Engine's board promotes Kate Tummarello, ex-Communications Daily, to executive director ... Pamela Karlan of Stanford Law resigns from Facebook’s independent oversight board to join DOJ Civil Rights Division as principal deputy assistant attorney general ... Qumu hires Gigster’s Jennifer Pockell Dimas as chief marketing officer ... Payment tech company Blackhawk Network taps Nikhil Sathe from American Express, also ex-PayPal, as chief technology officer.
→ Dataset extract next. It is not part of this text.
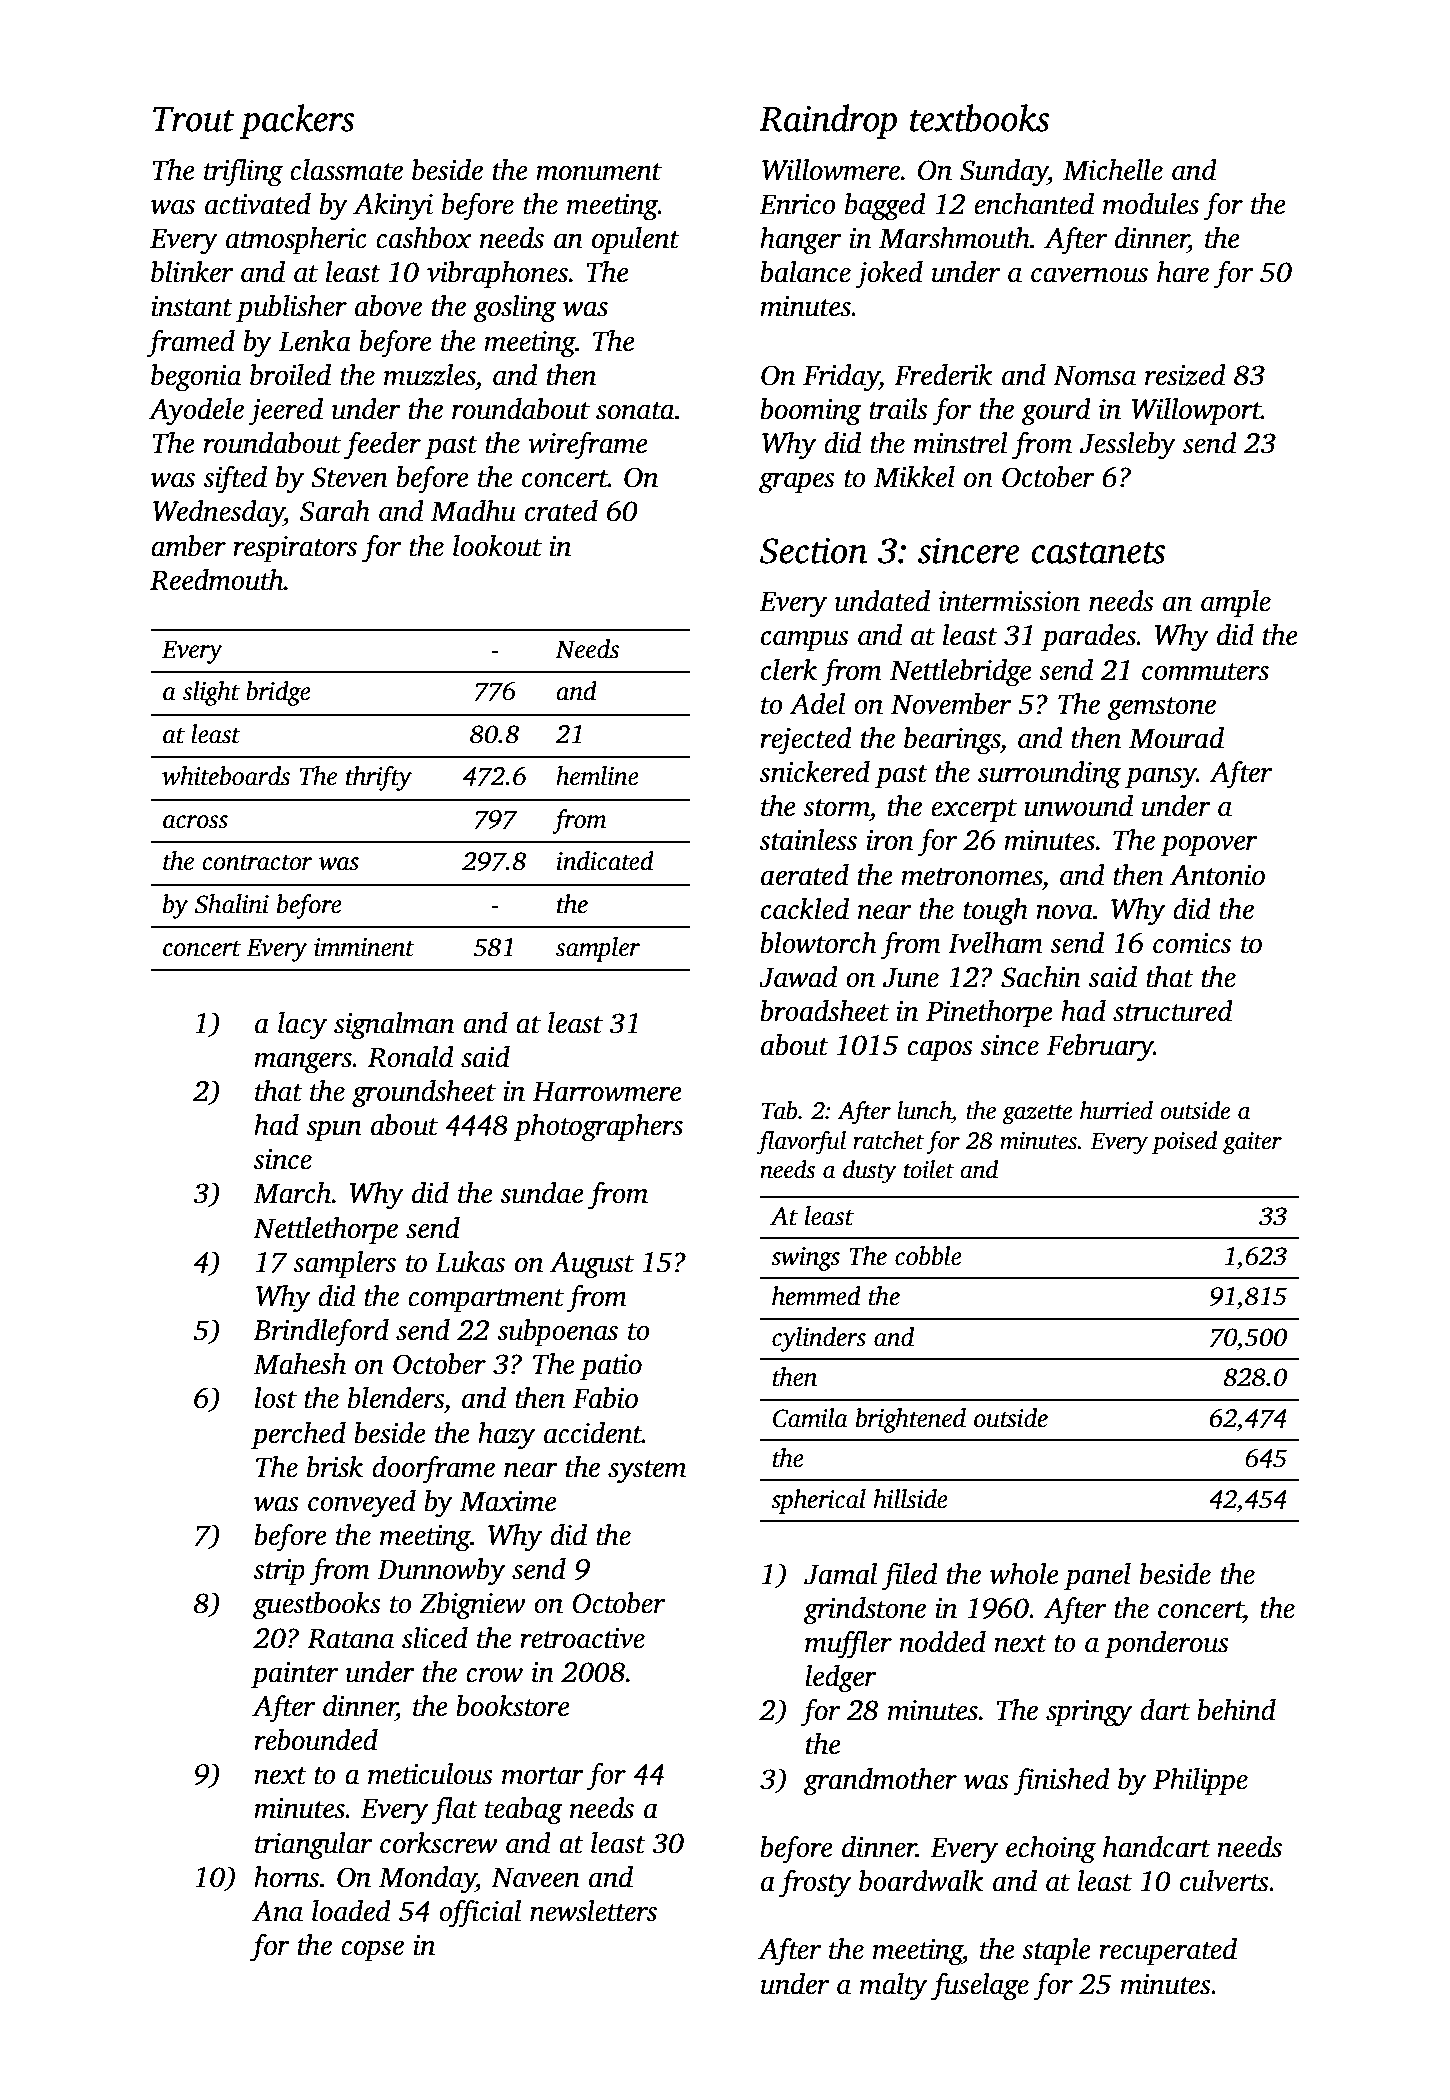 The width and height of the document is (1450, 2100). Describe the element at coordinates (593, 1911) in the document. I see `newsletters` at that location.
Intel invested $475 million in its Vietnamese subsidiary, in addition to the $1 billion it spent more than a decade ago to build a chip assembly and test manufacturing facility in Ho Chi Minh City, it blogged Tuesday. Intel Products Vietnam shipped more than 2 billion units of components to customers globally through the end of 2020, it said. It’s the largest U.S. tech investment in Vietnam, it said. The Office of the U.S. Trade Representative under the Trump administration found Vietnam’s allegedly improper devaluation of the dong against the dollar actionable under the Trade Act Section 301, leaving it to the next USTR to decide whether to impose tariffs on Hanoi (see 2101150052).
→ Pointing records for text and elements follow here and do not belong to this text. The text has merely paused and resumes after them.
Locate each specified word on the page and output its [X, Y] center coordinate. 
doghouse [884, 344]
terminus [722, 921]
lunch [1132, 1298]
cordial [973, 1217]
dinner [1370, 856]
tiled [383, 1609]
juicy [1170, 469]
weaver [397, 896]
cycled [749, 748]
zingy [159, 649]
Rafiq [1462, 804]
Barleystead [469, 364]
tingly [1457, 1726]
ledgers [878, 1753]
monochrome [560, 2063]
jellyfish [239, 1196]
Leaving the FCC is Evan Swarztrauber, policy adviser to former Chairman Ajit Pai, whose last day was Wednesday; among others leaving agency after Pai's departure are spokesperson Brian Hart ... President Joe Biden names acting agency leaders including at Department of Homeland Security, David Pekoske; DOJ, Monty Wilkinson (also see below in this section for more on the department); NASA, Steve Jurczyk; OMB, Rob Fairweather; Office of Personnel Management, Kathy McGettigan; Small Business Administration, Tami Perriello; and Office of the U.S. Trade Representative, Maria Pagan.
The Office of the U.S. Trade Representative's annual report on "notorious" world markets for counterfeit and pirated goods included for the first time a section exposing the growing role of e-commerce platforms in the import of such goods into the U.S. “The greatest risk of importation of counterfeit and pirated goods, harming both U.S. content creators and U.S. consumers, is posed not by foreign flea markets and dark web sites but by inadequate policies and inadequate action by e-commerce companies that market and sell foreign products to American consumers,” said USTR Thursday. “Combating piracy and counterfeits will require sustained effort by both the federal government and by companies that profit from the sale of such goods.” USTR removed Amazon's Canada and India affiliates from the notorious markets list this year, retained the British, German and French sites, and added Amazon's Italian and Spanish sites. The report praised Amazon for partnering with the federal government's National Intellectual Property Rights Coordination Center on a joint operation to prevent the import of counterfeit goods into the U.S. When Amazon was first identified as a notorious market, it said the listing was politically motivated. Amazon didn't respond to questions Friday. Online sellers of pirated and counterfeit goods are shifting increasingly to social media to carry out their crimes, said USTR.